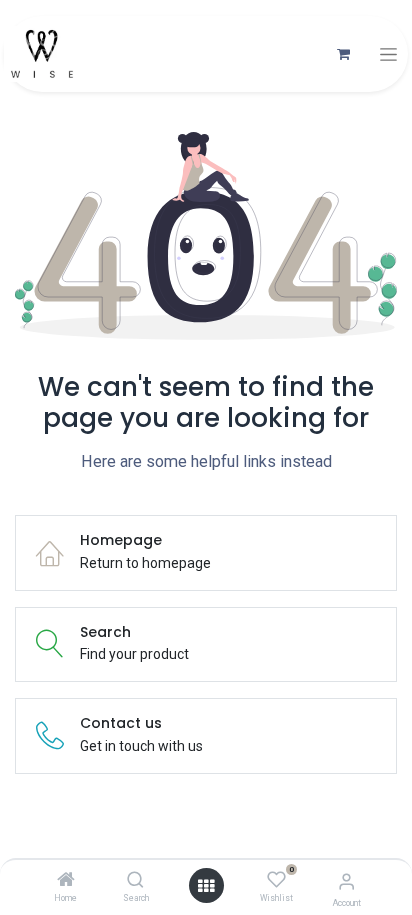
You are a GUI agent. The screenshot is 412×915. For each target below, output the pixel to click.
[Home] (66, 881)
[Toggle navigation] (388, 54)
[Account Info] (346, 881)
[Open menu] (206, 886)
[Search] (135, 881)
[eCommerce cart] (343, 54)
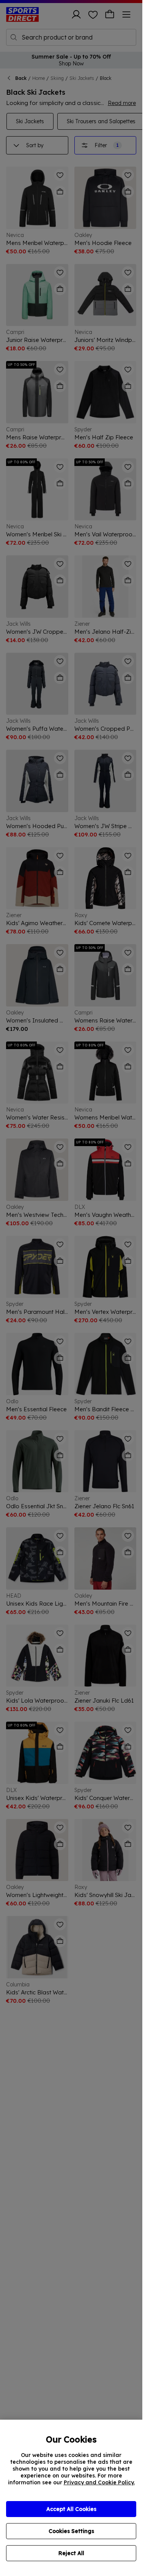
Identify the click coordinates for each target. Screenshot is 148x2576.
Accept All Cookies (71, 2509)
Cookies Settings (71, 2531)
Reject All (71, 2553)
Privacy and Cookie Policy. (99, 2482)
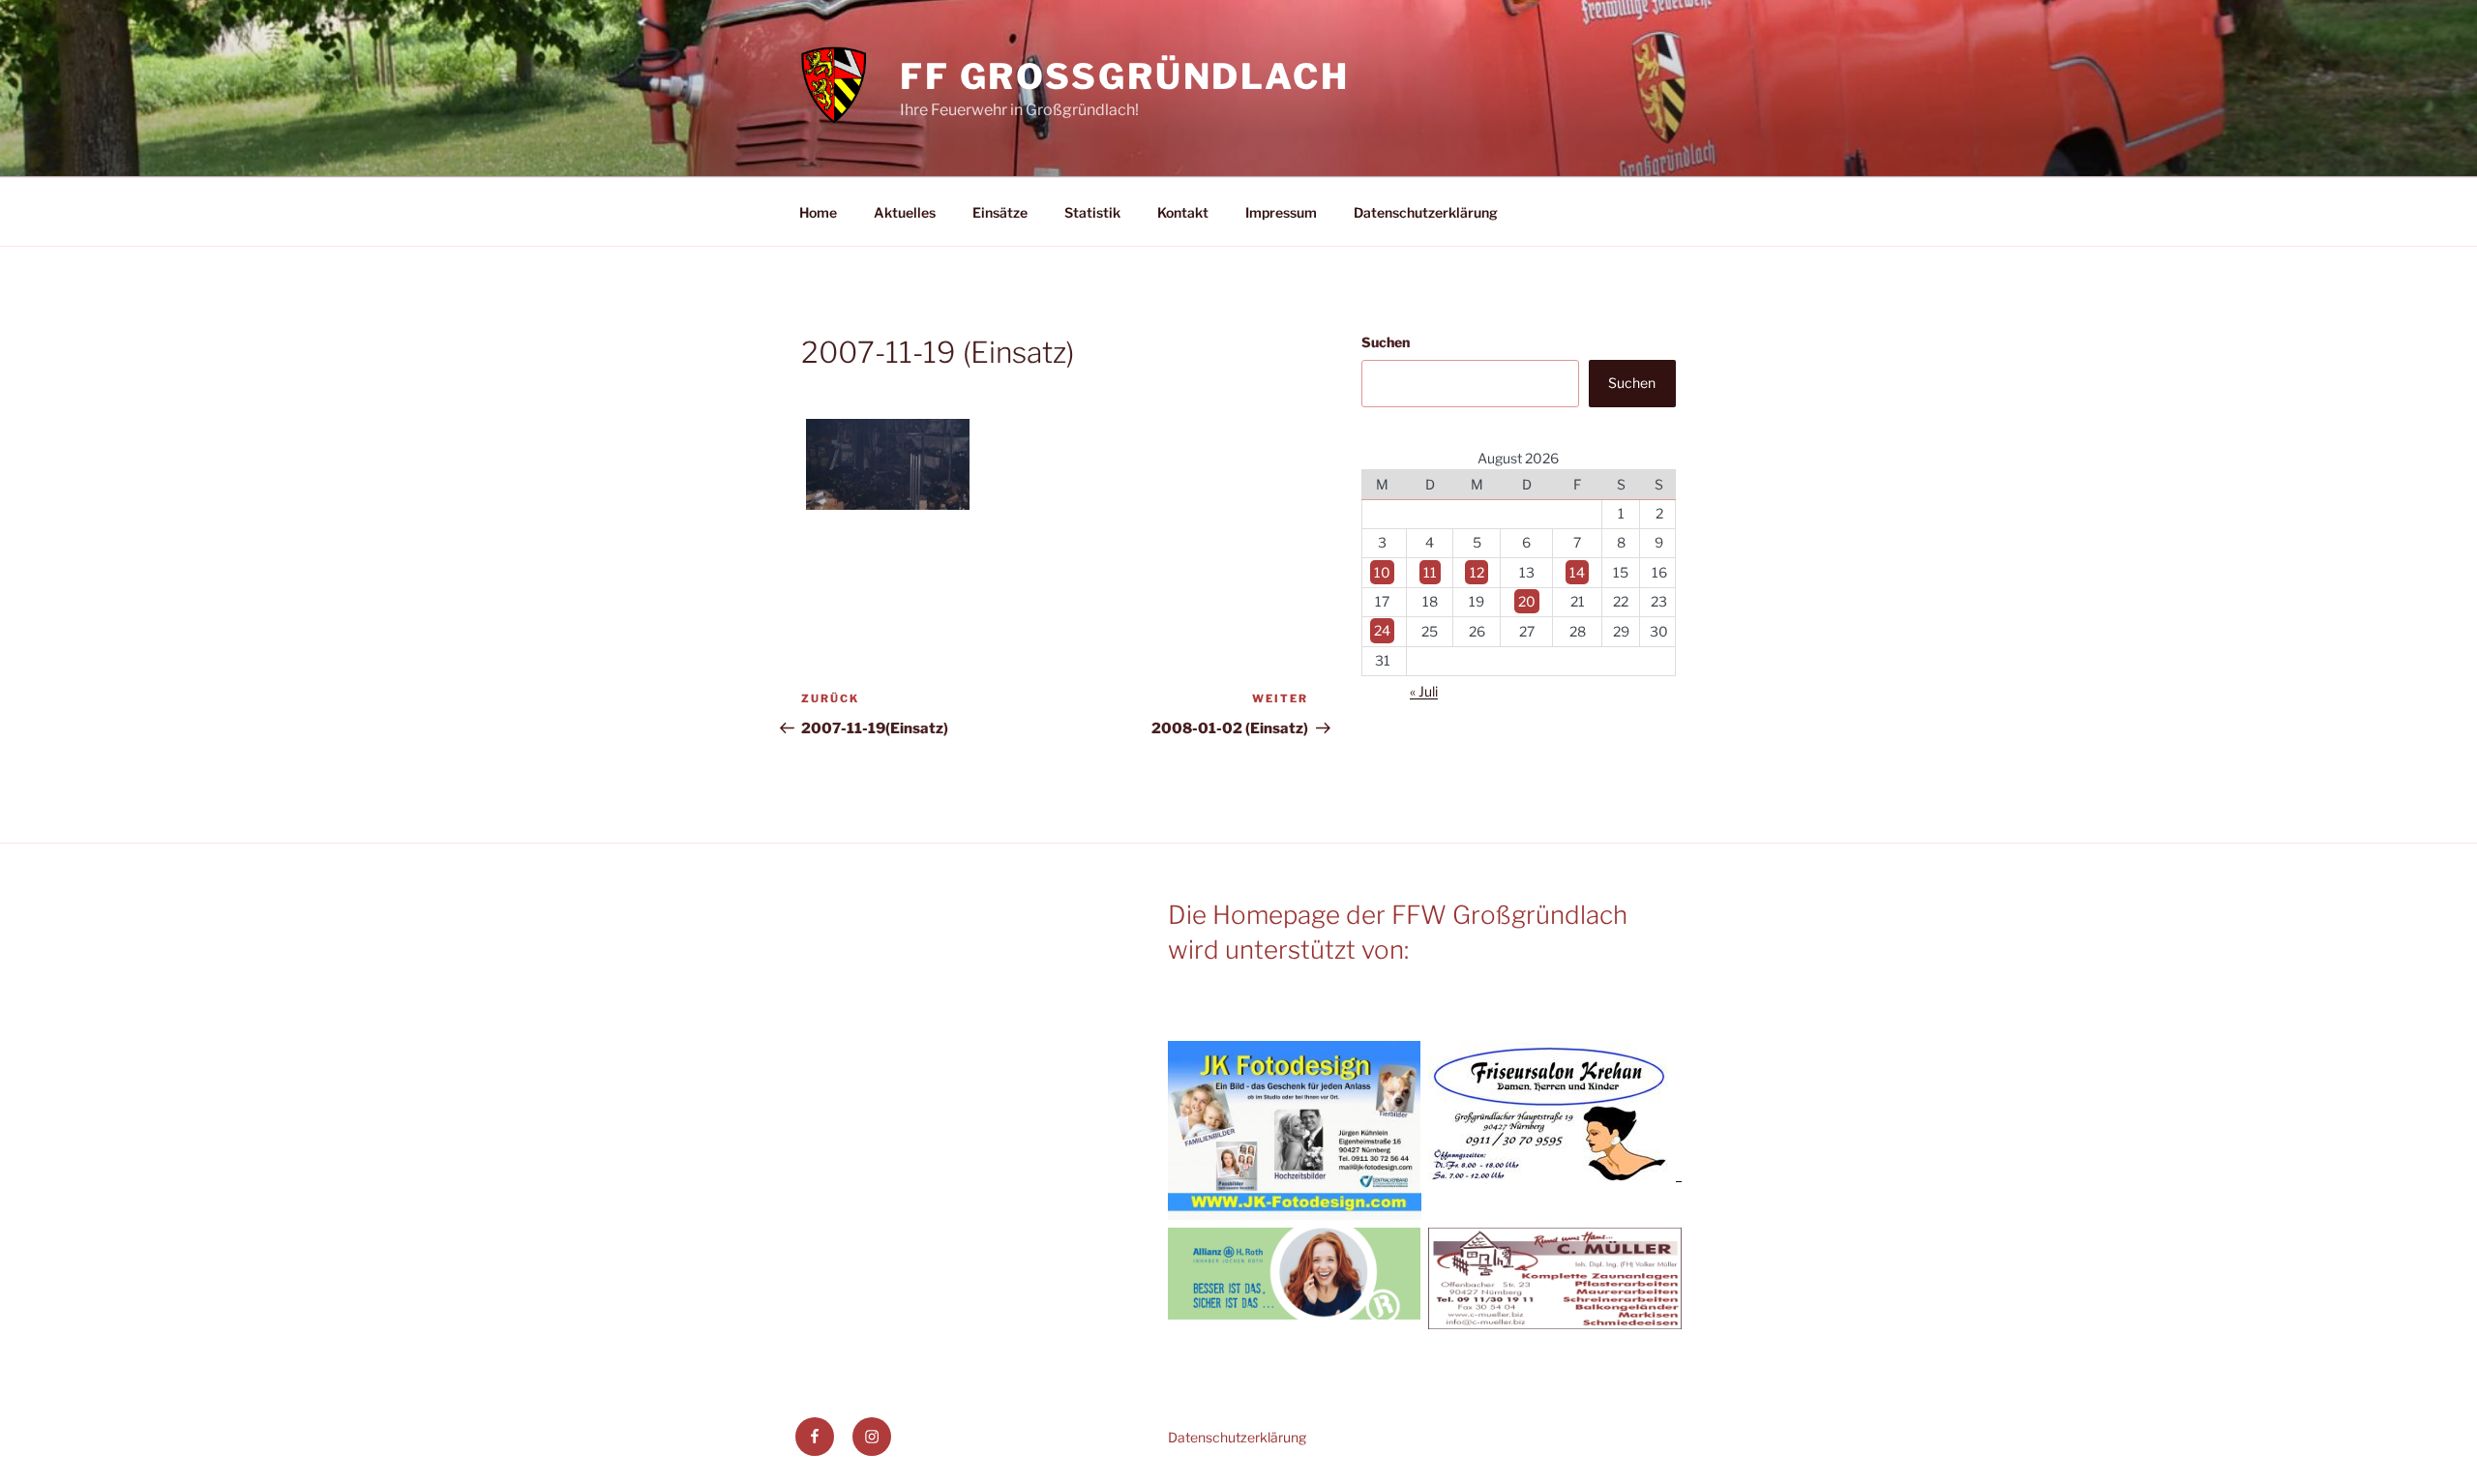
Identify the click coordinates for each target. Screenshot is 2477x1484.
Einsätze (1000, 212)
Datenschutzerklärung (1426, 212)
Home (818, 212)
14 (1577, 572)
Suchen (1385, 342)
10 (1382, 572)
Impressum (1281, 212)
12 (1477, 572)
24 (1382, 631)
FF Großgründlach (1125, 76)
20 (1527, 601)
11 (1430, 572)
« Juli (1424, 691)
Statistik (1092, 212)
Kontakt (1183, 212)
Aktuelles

__Aim of the task__:
The records must appear again word for word, though none of their pictures should.

__Exercise solution__:
You are a GUI agent. The screenshot is 412×915. For each target below, output the pixel to click.
[Home] (66, 881)
[Toggle navigation] (388, 54)
[Account Info] (346, 881)
[Open menu] (206, 886)
[Search] (135, 881)
[eCommerce cart] (343, 54)
Identify the click coordinates for each target. Screenshot is 148x2576.
Accept All Cookies (71, 2509)
Cookies Settings (71, 2531)
Reject All (71, 2553)
Privacy and Cookie Policy. (99, 2482)
Identify the click coordinates for each target. Screenshot is 2477x1484.
Einsätze (1000, 212)
Datenschutzerklärung (1426, 212)
Home (818, 212)
14 (1577, 572)
Suchen (1385, 342)
10 (1382, 572)
Impressum (1281, 212)
12 (1477, 572)
24 (1382, 631)
FF Großgründlach (1125, 76)
20 (1527, 601)
11 (1430, 572)
« Juli (1424, 691)
Statistik (1092, 212)
Kontakt (1183, 212)
Aktuelles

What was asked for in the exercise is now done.